Tasks for this exercise:
(a) Translate this sentence from the article on DNA sequencing in space into Spanish: "The MinION works by sending a positive current through pores embedded in membranes inside the device, called nanopores."
(b) Write a continuation of the article on DNA sequencing in space, picking up after its final sentence.

Nasa has successfully conducted the first genome sequencing in space aboard the International Space Station (ISS). The ability to sequence the DNA of living organisms in space opens a whole new world of scientific and medical possibilities, Nasa said.
For the first time ever, DNA was successfully sequenced in microgravity as part of the Biomolecule Sequencer experiment performed by Nasa astronaut Kate Rubins. With a way to sequence DNA in space, astronauts could diagnose an illness, or identify microbes growing in the ISS and determine whether or not they represent a health threat, Nasa said.
A space-based DNA sequencer would be an important tool to help protect astronaut health during long duration missions on the journey to Mars, and future explorers could also potentially use the technology to identify DNA-based life forms beyond Earth.
The Biomolecule Sequencer investigation sent samples of mouse, virus and bacteria DNA to the space station to test a commercially available DNA sequencing device called MinION. The MinION works by sending a positive current through pores embedded in membranes inside the device, called nanopores.

(Collected data entries)
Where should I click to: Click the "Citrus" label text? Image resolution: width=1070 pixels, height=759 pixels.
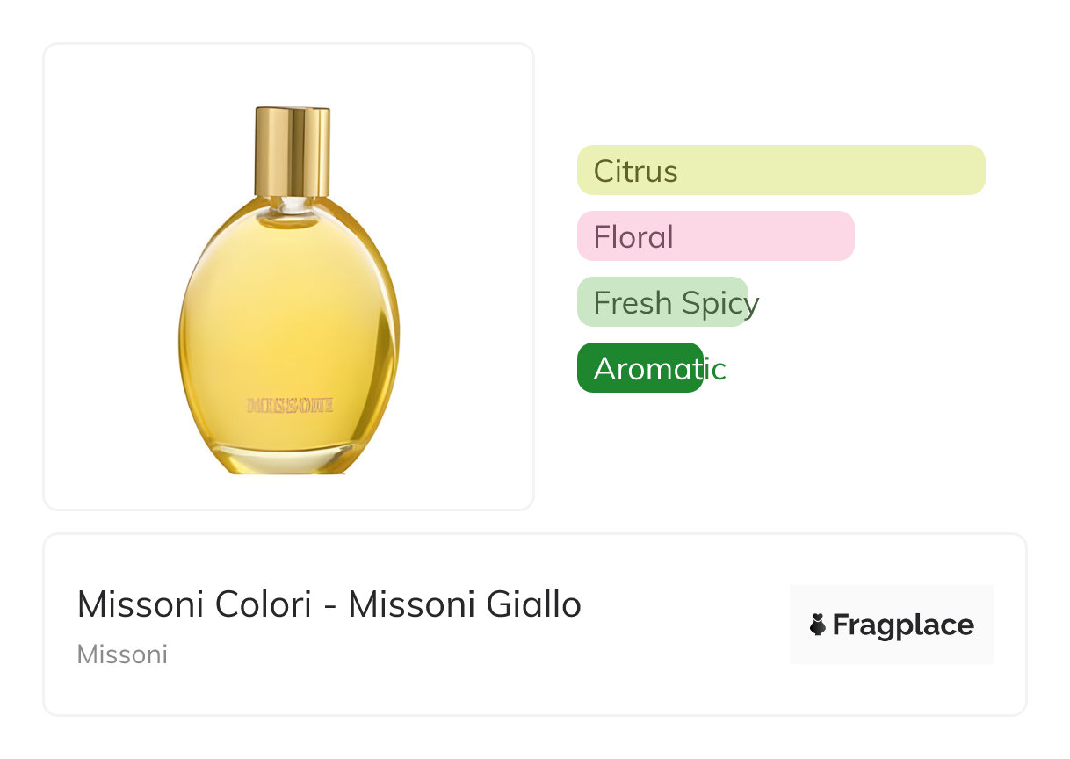click(635, 170)
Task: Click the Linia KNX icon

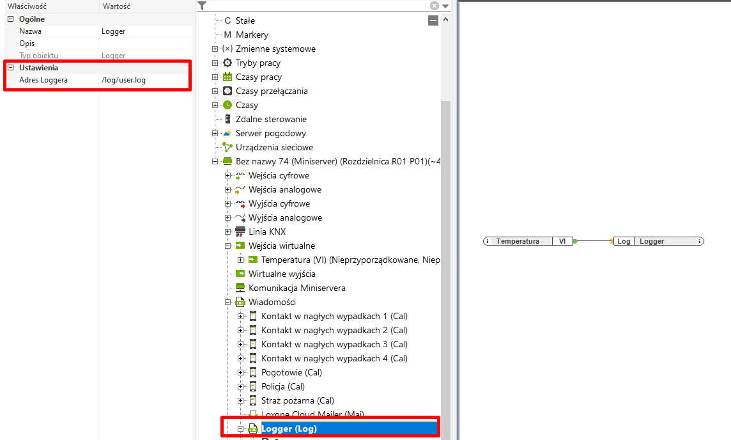Action: coord(240,232)
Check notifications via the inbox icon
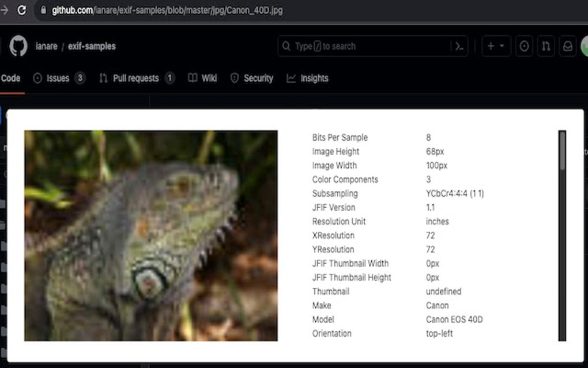This screenshot has height=368, width=588. pos(568,46)
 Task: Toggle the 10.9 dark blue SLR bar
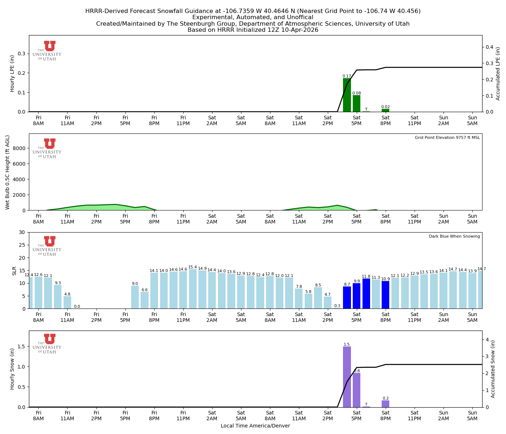[x=385, y=295]
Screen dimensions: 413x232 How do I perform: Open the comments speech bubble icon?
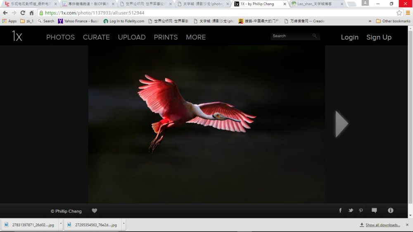pos(374,211)
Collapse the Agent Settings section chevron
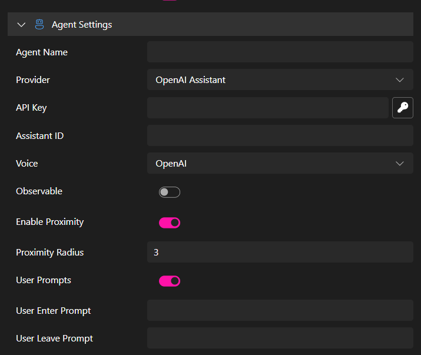This screenshot has height=355, width=421. [x=22, y=25]
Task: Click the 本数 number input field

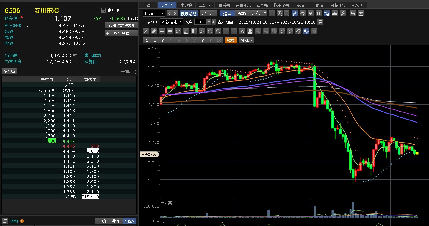Action: 201,22
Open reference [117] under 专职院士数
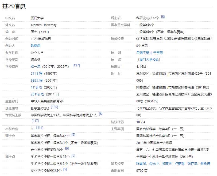Screen dimensions: 217x176 [x=35, y=121]
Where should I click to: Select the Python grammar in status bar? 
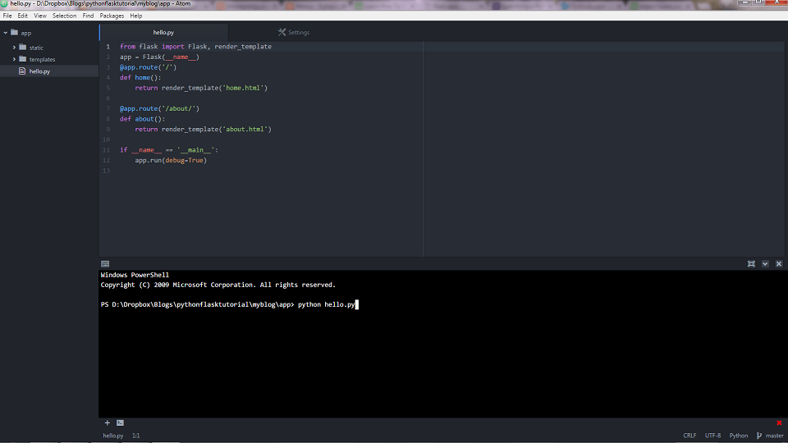pyautogui.click(x=739, y=436)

Outputs in order:
(a) El MinION funciona enviando una corriente positiva a través de poros incrustados en membranas dentro del dispositivo, llamados nanoporos.

(b)
At the same time, fluid containing a DNA sample passes through the device. Individual DNA molecules partially block the nanopores and change the current in a way that is unique to that particular DNA sequence.
By looking at these changes, researchers can identify the specific DNA sequence. Rubins conducted the test aboard the station while researchers simultaneously sequenced identical samples on the ground.
The tests were set up to attempt to make spaceflight conditions, primarily microgravity, the only variables that could account for differences in results. For example, the samples were prepared on the ground for sequencing and researchers selected organisms whose DNA has already been completely sequenced so that they knew what results to expect.
Using the device in the microgravity environment introduces several potential challenges, including the formation of air bubbles in the fluid, according to Aaron Burton, Nasa planetary scientist and principal investigator. On Earth, bubbles rise to the top of a liquid solution and can be removed by centrifuge, but in space, bubbles are less predictable.
"In space, if an air bubble is introduced, we don't know how it will behave. Our biggest concern is that it could block the nanopores," said Burton.
The technology demonstration also seeks to validate that the device is durable enough to withstand vibration during launch and can operate reliably in a microgravity environment when it comes to the measurement of changes in current or the conversion of those changes into DNA sequences.